I'm an immigrant and moved here when I was 9. My parents always spoke in a different language growing up. I personally had a hard time with certain vocabulary that I never picked up and that maybe I otherwise would have if I had native English-speaking parents. This definitely slows you down when reading problems as you're only gathering about 3/4 of the problem at times. This is probably an outlier, but just thought I'd share my point of view here.
Statistically significant, such that it created some academic literature and enough cover for Harvard to make this new policy. Practically significant, maybe not.

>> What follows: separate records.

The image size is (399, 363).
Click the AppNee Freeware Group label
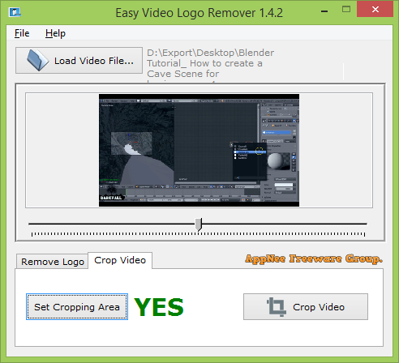pos(314,258)
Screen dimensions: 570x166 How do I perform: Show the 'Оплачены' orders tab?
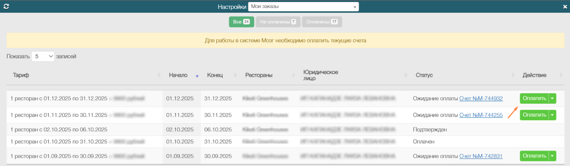(x=322, y=22)
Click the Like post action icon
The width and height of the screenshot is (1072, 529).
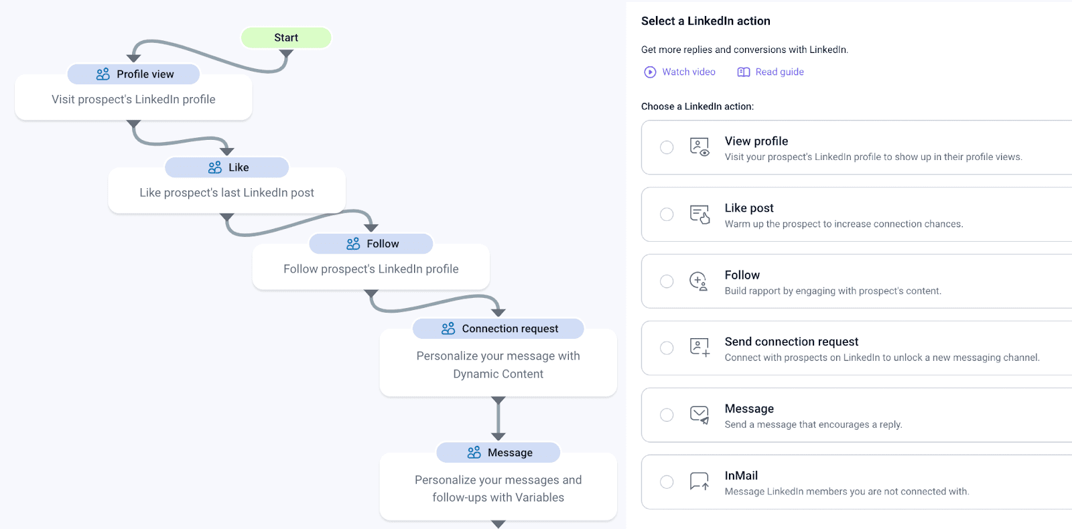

Here's a comment from a different branch of this thread:
> The findings in general is that much of the disparity between minorities and whites goes away for harder analogies that are more technical or scientific in nature, in fact contrary to what I expected, the recommendation of the study is to simply eliminate the bottom third of verbal questions (ranked by difficulty) involving analogies or sentence completion, as those are the questions that are most likely to involve cultural bias.
First off, the SAT has gone through many revisions in the last 20 years so it's unclear this still applies. The SAT doesn't even have analogies any more, perhaps as a result of this research.
Secondly, that doesn't address differential prediction abilities. It addresses a concerning aspect of the verbal test, but is somewhat irrelevant when your goal is to predict college success. I'm not aware of differences on that metric.